By David Shepardson
WASHINGTON (Reuters) -The White House said on Friday it was willing to accept a smaller Republican proposal to spend $65 billion to expand high-speed broadband internet to unserved areas as it seeks to win Republican support for a broader infrastructure plan.
President Joe Biden in April called for $100 billion over eight years to expand high-speed broadband access to the entire United States. “We believe we can still achieve universal
access to affordable high-speed internet at your lower funding level, though it will take longer,” the White House said Friday in a memo to Senate Republicans.
The White House added: “Any funding agreement would need to be paired with reforms to ensure these investments create good jobs, promote greater competition, and close the digital divide.”
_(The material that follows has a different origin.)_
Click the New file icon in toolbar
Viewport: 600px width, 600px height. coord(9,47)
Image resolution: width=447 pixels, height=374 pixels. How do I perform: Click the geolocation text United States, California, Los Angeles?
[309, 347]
Biden’s proposal is more expensive than a plan proposed by Democratic lawmakers that called for $80 billion to boost broadband internet service.
“Americans pay too much for internet service. We’re going to drive down the price for families who have service now,” Biden said last month.
The White House said Biden’s $100 billion plan would build “future proof” broadband infrastructure in unserved areas and focus support on networks “owned, operated by, or affiliated with local governments, non-profits, and co-operatives” and noted they have “less pressure to turn profits.”
Michael Powell, who heads the industry trade group NCTA – The Internet & Television Association, said in April that while government does have a role in getting networks to under-served areas and to help low-income families afford them, it was wrong “either to prioritize government-owned networks or micromanage private networks, including the unfounded assertion that the government should be managing prices.”
The Federal Communications Commission (FCC) said in January the number of people without access to internet of speeds at least 25/3 Mbps fell to around 14.5 million at the end of 2019.
A group of U.S. senators said in April to the White House that the current high-speed standard is insufficient, urging support for a goal of 100 megabits per second.